Swapping is only associated with times where your system is performing poorly because it happens at times when you are running out of usable RAM, which would have slowed your system down (maybe even crashed applications) even if you didn't have swap. So to simplify things, swapping happens because your system is becoming bogged down, rather than the other way around - and in some cases it can save the day.
Transferring data out of swap is (for traditional hard disks, at least) just as time-consuming as putting it in there. So understandably, your kernel will be just as reluctant to remove data from swap, especially if it's not actually being used (ie read from or written to).
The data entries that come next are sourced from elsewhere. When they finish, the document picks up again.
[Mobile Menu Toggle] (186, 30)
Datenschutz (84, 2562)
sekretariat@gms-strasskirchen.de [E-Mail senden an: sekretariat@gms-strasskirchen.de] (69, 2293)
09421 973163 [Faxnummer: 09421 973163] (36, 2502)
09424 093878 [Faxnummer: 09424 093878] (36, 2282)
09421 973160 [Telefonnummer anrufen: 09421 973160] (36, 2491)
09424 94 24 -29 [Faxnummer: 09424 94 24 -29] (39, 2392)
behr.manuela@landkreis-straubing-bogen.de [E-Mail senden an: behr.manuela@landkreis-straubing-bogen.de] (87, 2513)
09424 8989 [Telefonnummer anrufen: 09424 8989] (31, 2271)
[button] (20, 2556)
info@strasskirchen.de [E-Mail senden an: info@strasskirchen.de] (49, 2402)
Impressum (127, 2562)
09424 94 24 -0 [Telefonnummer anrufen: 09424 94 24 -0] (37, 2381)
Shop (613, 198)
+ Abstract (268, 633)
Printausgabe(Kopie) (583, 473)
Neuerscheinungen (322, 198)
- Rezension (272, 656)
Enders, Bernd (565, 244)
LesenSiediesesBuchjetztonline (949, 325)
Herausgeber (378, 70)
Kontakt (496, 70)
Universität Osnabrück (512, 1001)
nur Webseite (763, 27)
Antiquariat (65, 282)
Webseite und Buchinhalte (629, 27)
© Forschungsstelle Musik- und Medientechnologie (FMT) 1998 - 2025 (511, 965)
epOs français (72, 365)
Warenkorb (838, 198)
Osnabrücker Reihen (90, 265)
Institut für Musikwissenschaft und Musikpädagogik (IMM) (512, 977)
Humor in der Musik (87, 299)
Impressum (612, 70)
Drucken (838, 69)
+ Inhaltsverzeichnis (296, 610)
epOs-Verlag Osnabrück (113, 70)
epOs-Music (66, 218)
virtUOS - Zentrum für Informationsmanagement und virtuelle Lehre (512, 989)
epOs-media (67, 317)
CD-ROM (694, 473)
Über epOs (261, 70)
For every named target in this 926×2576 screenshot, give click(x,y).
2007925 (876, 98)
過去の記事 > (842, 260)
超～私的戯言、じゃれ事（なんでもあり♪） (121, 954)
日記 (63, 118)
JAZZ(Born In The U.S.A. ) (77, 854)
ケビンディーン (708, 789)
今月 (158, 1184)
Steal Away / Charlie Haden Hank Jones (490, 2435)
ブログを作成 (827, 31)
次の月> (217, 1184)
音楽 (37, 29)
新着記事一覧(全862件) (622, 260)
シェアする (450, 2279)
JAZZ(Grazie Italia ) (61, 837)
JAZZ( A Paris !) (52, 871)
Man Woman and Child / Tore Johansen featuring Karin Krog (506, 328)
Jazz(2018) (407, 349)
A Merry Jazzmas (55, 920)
If you have data in swap and it's not being used, then it's actually a good thing that it remains in swap, since it leaves more memory for other things that are being used, potentially speeding up your system.
On usual desktop, you have 4-5 active tasks that consume 50-60% of memory. If you set swappiness to 60, then about 1/4-1/3 of the ACTIVE task pages will be swapped out. That means, for every task change, for every new tab you opened, for every JS execution, there will be a swapping process.
The solution is to set swappiness to 10. By practical observations, this causes the system to give up disk io cache (that plays little to no role on desktop, as read/write cache is virtually not used at all. Unless you constantly copying LARGE files) instead of pushing anything into swap. In practice, that means system will refuse to swap pages, cutting io cache instead, unless it hits 90% used memory. And that in turn means a smooth, swapless, fast desktop experience.
On the file server, however, I would set swappiness to 60 or even more, because server does not have huge active foreground tasks that must be kept in the memory as whole, but rather a lot of smaller processes that are either working or sleeping, and not really changing their state immediately. Instead, server often serves (pardon) the exact same data to clients, making disk io caches much more valueable. So on the server, it is much better to swap out the sleeping processes, freeing memory space for disk cache requests.
On desktops, however, this exact setting leads to swapping out blocks of memory of REAL applications, that near constantly modify or access this data.
Oddly enough, browsers often reserve large chunks of memory, that they constantly modify. When such chunks are swapped out, it takes a while if they are requested back - and at the same time, browser goes forth updating its caches. Which causes huge latencies. In practice, you will be sitting 2 minutes waiting for the single web page in a new tab to load.
Desktop does not really care about disk io, because desktop rarely reads and writes cacheable repeating big portions of data. Cutting on disk io in order to just prevent swaping so much as possible is much more favorible for desktop, than to have 30% of memory reserved for disk cache with 30% of RAM (full of blocks belonging to actively used applications) swapped out.